Dr. Michael Ibba
Dr. Michael Ibba is the new Dean of Schmid College. Prior to joining Chapman, he was the Chair of the Microbiology Department and served as the Associate Director for the Infectious Disease Institute at The Ohio State University, where he taught for 19 years.
He has published over 190 research articles and currently holds four research grants. Dr. Ibba has received several awards and distinctions. Notably, in 2019 he received the Distinguished Scholar Award at The Ohio State University and in 2017 and 2020 received the Faculty Award for Diversity Enhancement in the College of Arts and Sciences.
He serves as a member of the National Science Foundation Federal Advisory Committee for Biological Sciences (BIO-AC) and is a fellow of the American Academy of Microbiology and the American Association for the Advancement of Science.
Teaching and Research Interests
Dr. Ibba's research is directed towards understanding the mechanisms that determine how cells ensure the accurate translation of the genetic code, and how changes in the underlying processes impact cellular health and contribute to microbial pathogenesis and disease. Many of these processes are essential and unique to particular systems, making them ideal potential drug targets.
Quality control in protein synthesis
Ribosomes are the protein synthesis factories of the cell that translate the codons of mRNA into amino acids. Protein synthesis proceeds by delivery to the ribosome of aminoacyl-tRNAs, which pair with the corresponding mRNA sequences. Aminoacyl-tRNAs are made by the aminoacyl-tRNA synthetases, a family of twenty proteins each of which pairs a particular amino acid with the correct tRNA. Accurate aminoacyl-tRNA synthesis often requires an additional editing activity intrinsic to many aaRSs. The editing activity significantly decreases the level of mistakes in aminoacyl-tRNA synthesis in vitro and in vivo, although quantitative analysis of its contribution to the overall fidelity of translation has not been performed. The overall aim of Dr. Ibba's research is to develop experimental systems to quantitatively measure the frequency of aaRS-dependent misincorporation for several amino acids and evaluate the contribution of aaRS editing to overall translational fidelity in vivo.

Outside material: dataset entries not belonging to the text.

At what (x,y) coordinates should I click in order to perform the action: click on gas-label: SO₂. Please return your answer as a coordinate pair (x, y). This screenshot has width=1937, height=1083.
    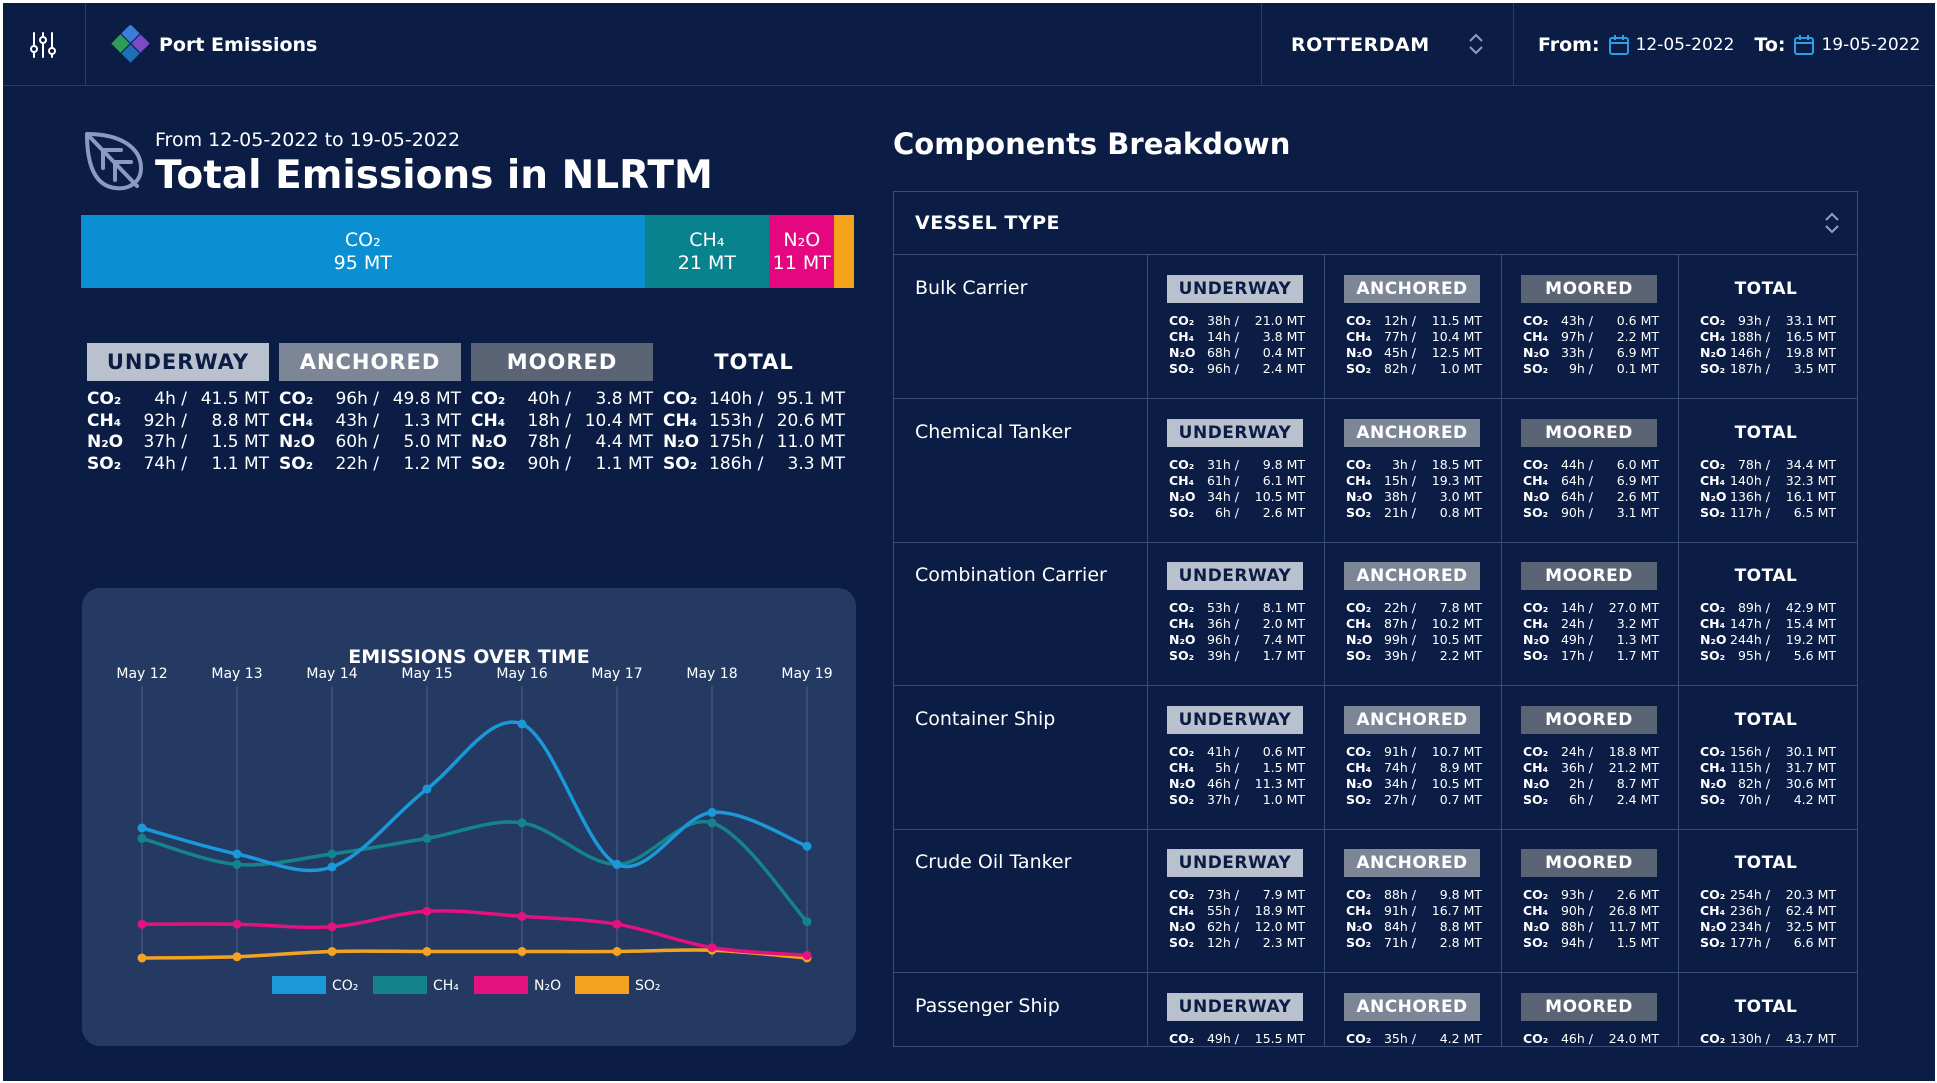
    Looking at the image, I should click on (1359, 512).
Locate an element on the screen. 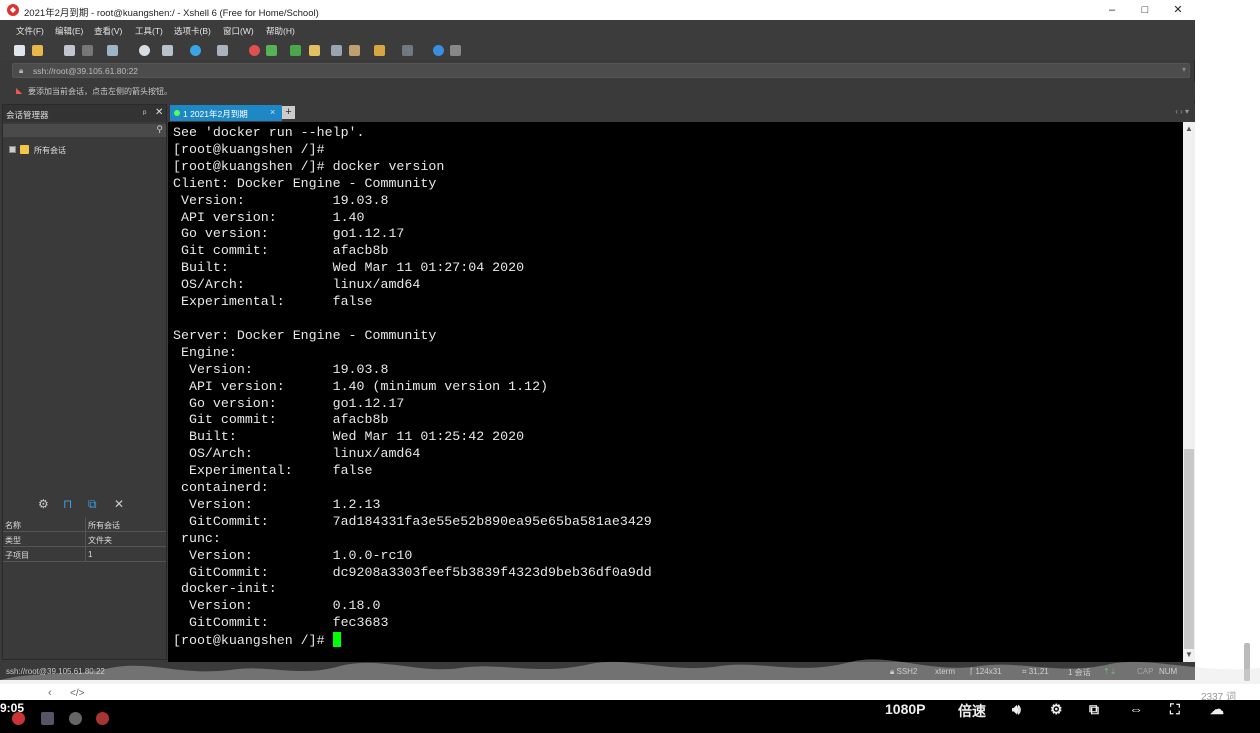 This screenshot has height=733, width=1260. speed-button: 倍速 is located at coordinates (972, 711).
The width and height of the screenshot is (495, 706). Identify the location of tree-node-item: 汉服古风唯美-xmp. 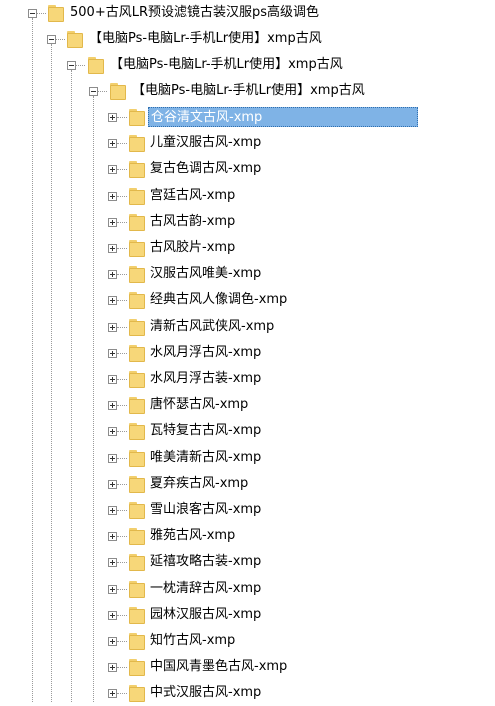
(248, 274).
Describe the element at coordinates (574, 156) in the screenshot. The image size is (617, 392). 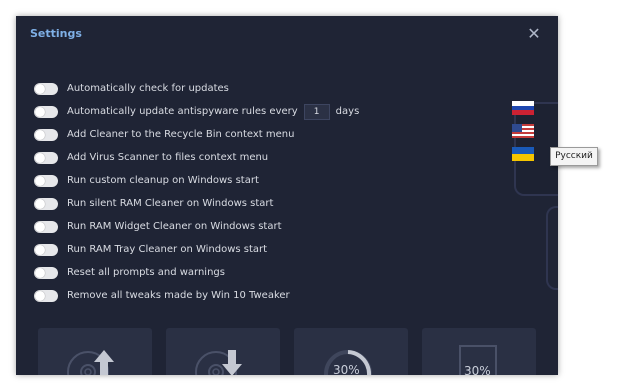
I see `language-tooltip: Русский` at that location.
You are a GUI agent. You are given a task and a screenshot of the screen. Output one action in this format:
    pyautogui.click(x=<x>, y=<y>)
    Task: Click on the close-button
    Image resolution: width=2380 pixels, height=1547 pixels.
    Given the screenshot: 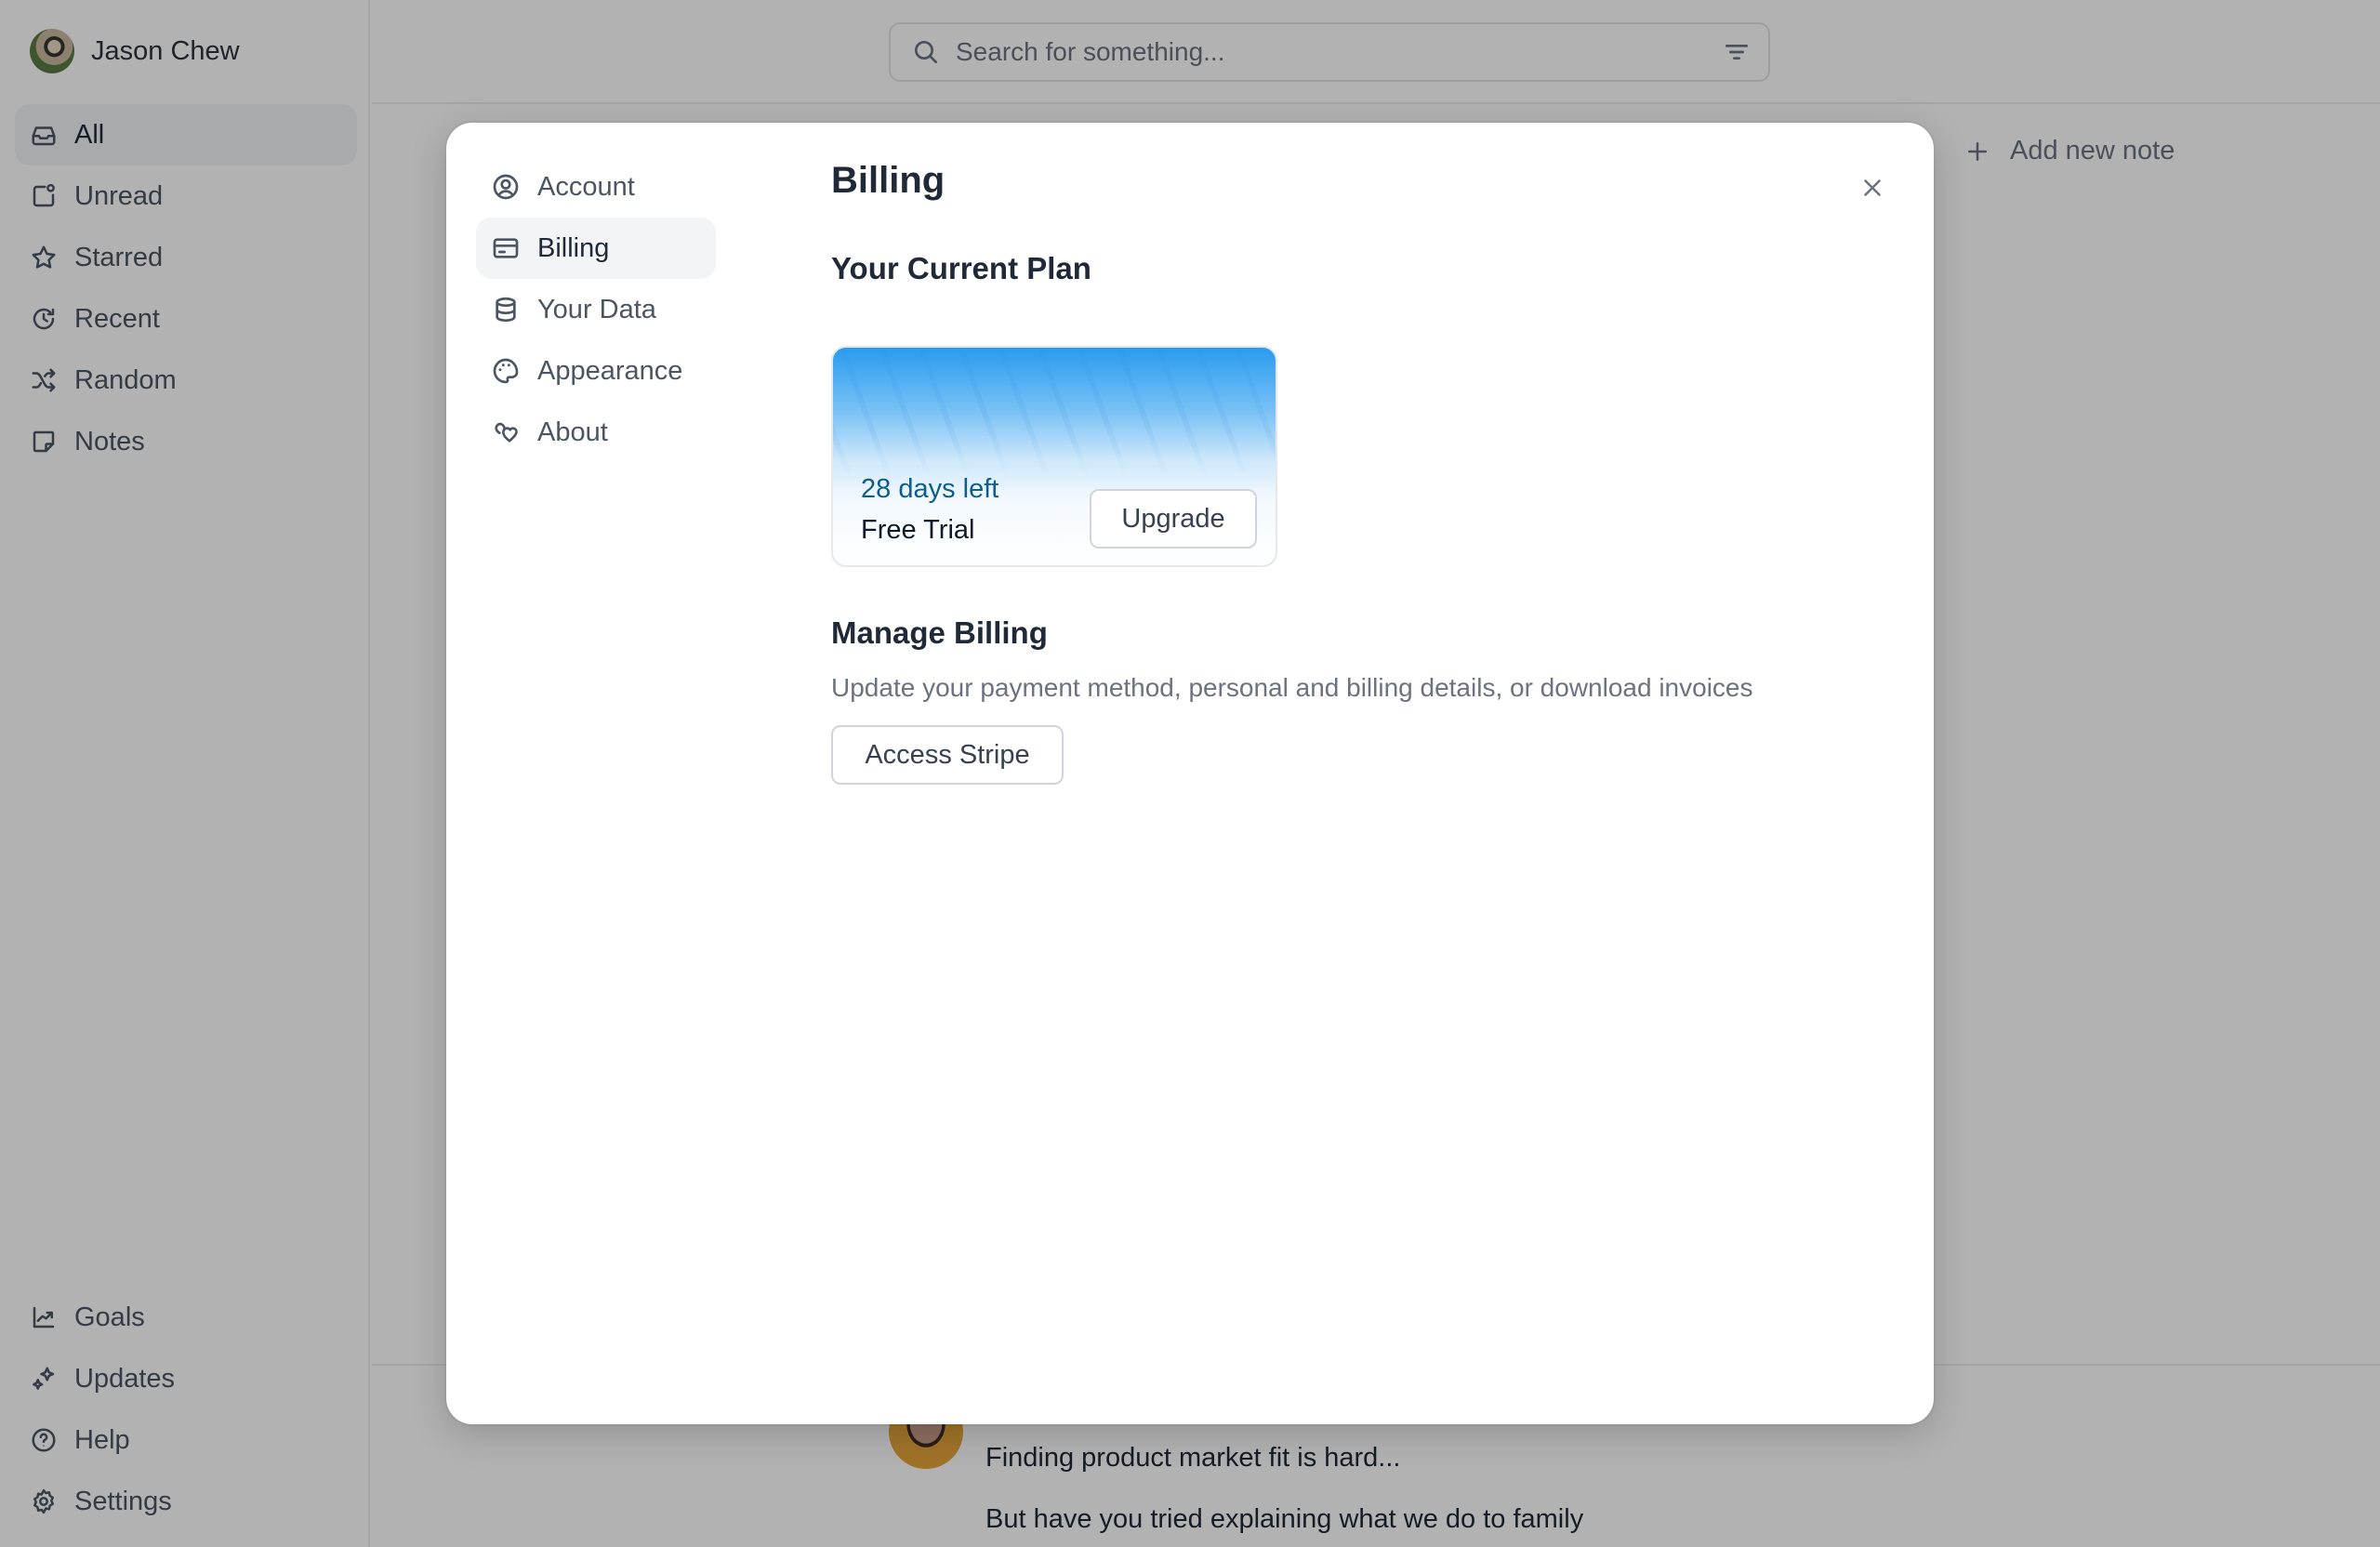 What is the action you would take?
    pyautogui.click(x=1872, y=188)
    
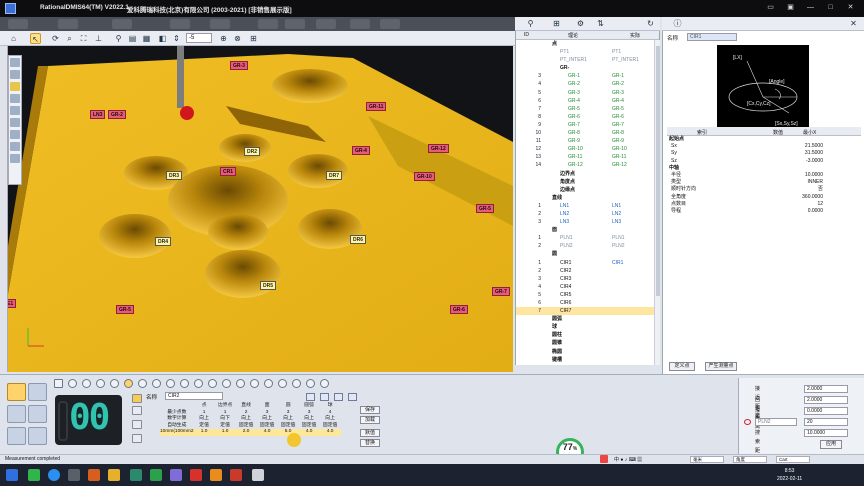  Describe the element at coordinates (258, 475) in the screenshot. I see `rationaldmis-icon` at that location.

Translational control of antibiotic resistance
In responses to different environmental stresses, such as the presence of antibiotics, microbes direct resources away from translation to a variety of pathways that contribute to resistance. Elongation factor P (EF-P). EF-P is a protein that mimics the structure and function of a tRNA and binds ribosomes. Aminoacylatio
n of EF-P is required for optimal growth under a variety of conditions, for example at key points during Salmonella infection. Dr. Ibba's research team is interested in understanding how EF-P mimics tRNA at the molecular level and how this provides a novel mechanism for the post-transcriptional control of gene expression.